Assignment -
The line containing "You are a computer-use" and every line after it, through the end of the records below, are to be reproduced exactly, with the pictures left out.

Information supplied -
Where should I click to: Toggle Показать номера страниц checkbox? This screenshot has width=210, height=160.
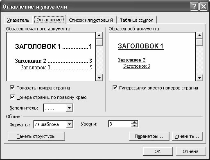[12, 88]

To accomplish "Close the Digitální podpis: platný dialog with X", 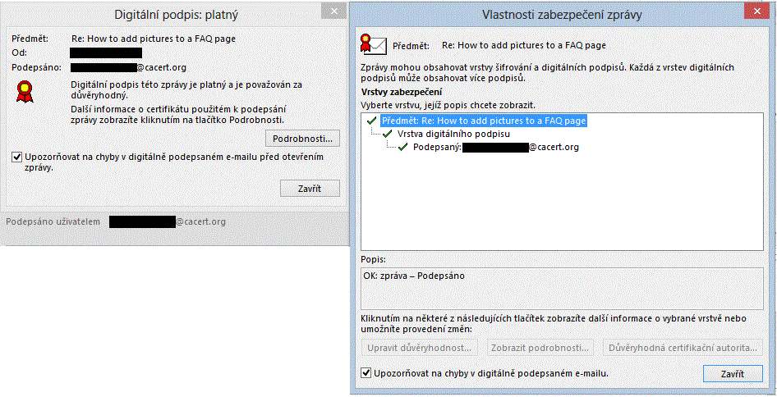I will [x=332, y=11].
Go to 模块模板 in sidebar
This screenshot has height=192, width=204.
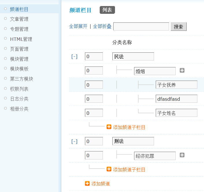click(x=19, y=69)
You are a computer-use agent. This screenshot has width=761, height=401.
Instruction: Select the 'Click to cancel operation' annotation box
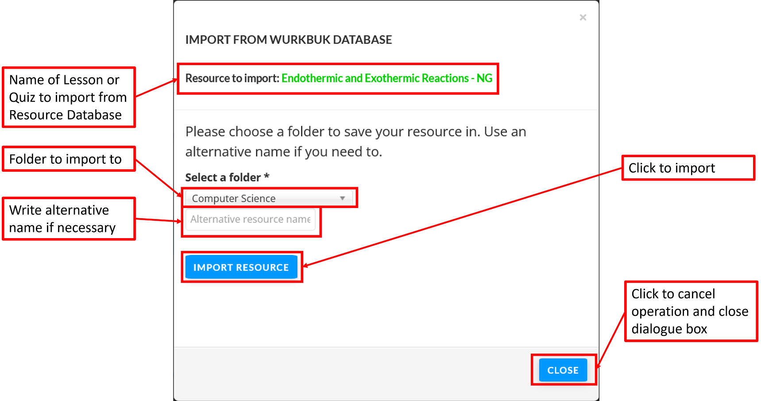tap(690, 311)

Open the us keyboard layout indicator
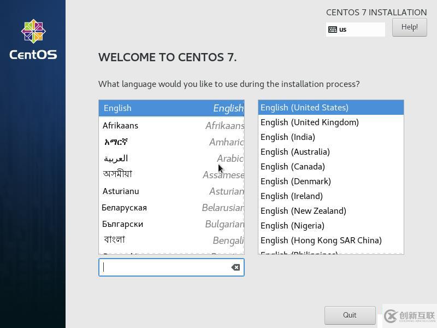click(356, 30)
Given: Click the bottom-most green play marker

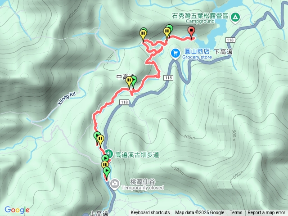Looking at the screenshot, I should pyautogui.click(x=107, y=171).
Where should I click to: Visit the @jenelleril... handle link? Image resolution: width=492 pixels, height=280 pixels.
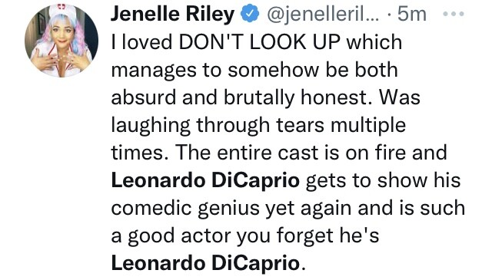323,15
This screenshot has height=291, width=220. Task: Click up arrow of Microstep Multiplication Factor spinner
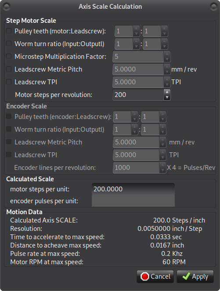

Response -
You are a computer-use agent. This screenshot has width=761, height=401.
Instruction: Select the 'Click to cancel operation' annotation box
tap(690, 311)

Open the us keyboard layout indicator
click(356, 30)
Given: Click the bottom-most green play marker

Looking at the screenshot, I should pyautogui.click(x=107, y=171).
Where should I click to: Visit the @jenelleril... handle link? Image resolution: width=492 pixels, height=280 pixels.
323,15
This screenshot has height=291, width=220. Task: Click up arrow of Microstep Multiplication Factor spinner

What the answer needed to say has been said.